Sunday, February 12, 2023

James Wood and Reading Reflections by Suis

 I asked James Wood what he looks for in translated works when he is tasked to write a book review on them. He told me “nothing,” that it is a “con.” He writes to sell the book. He said he has no knowledge of the source language for most of the translated books he writes reviews for. He uses adjectives like “lucid” or “luminous” which he said really means nothing. I found it interesting and rather blunt of him to admit to this “con” and later reflected on what that meant for the translator/translation. Even though his book reviews briefly acknowledge the fact that the work is a translation, the issue of the invisible translator persists. Gabriela Page-Fort in her article mentions that “publishers in the US resist works in translation because it takes time, money, and connections far more complex than publishing local writers, or because American editors are monolingual, unlike editors in other countries.” I think she identifies one of the problems for this issue of invisibility. Those in charge of editing (and writing book reviews) in the US are monolingual which perpetuates the issue.
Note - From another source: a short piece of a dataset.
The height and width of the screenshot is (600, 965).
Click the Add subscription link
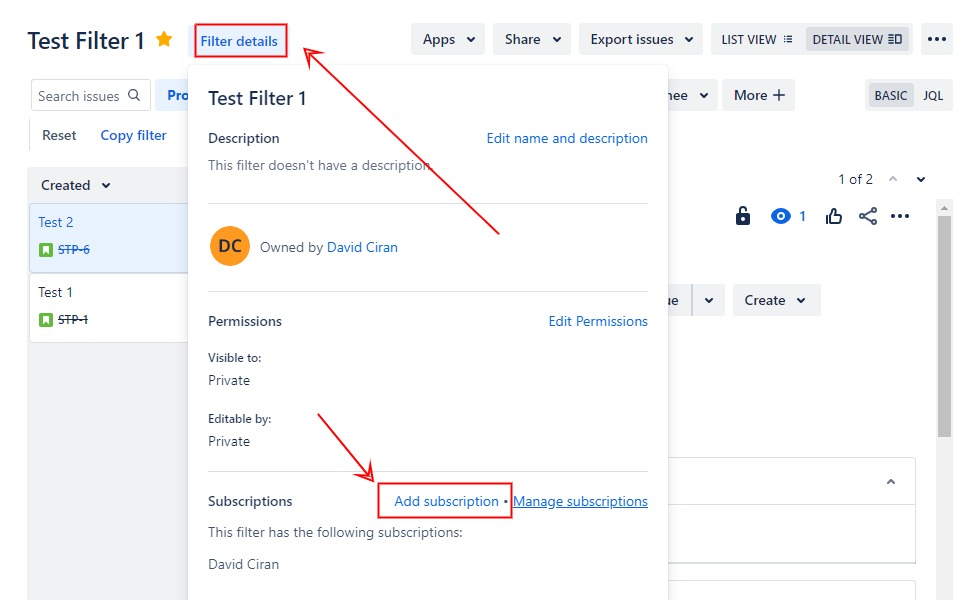pos(444,501)
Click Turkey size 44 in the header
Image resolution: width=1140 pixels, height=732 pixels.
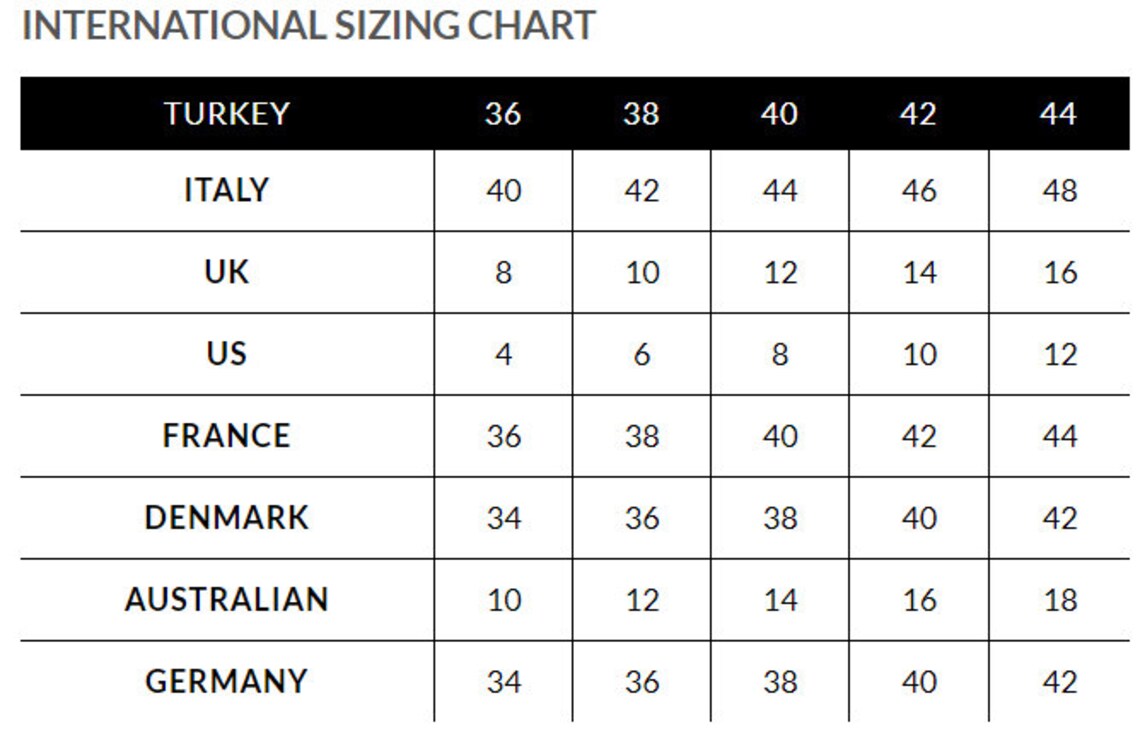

James Wood’s lecture on comparing sections of Madame Bovary translated by various authors was great. Ironically, he claimed to have “no qualifications” for speaking of translation. It was clear that he favored a faithful translation that “has no more” than the original French. His focus on rhythm was engaging; he noted the repetition of the -ent and -ait endings in French that recreated in the text the “tolling of the bell of monotony” appropriate for the context of the scene in the novel, and how Lydia Davis recreates this with the modal verb “would” in her translation. He spoke of Flaubert’s sardonic, ironic, and satirical details and how he favors the translations that served to retain that voice. Overall, his opinion on a good translation seems to depend on faithfulness with a consideration of rhythm, voice and musicality. (Which is much easier to retain in languages that are more similar to each other.) He also noted that if the French word is also in the English vocabulary, (i.e. sérénité = serenely, engendré = engendered) then they should be kept. I found that interesting because it’s almost never the case that an English word that is adopted into Japanese retains the same meaning. I came across one recently: シチュエーション (situation) which actually meant “circumstances” in the context.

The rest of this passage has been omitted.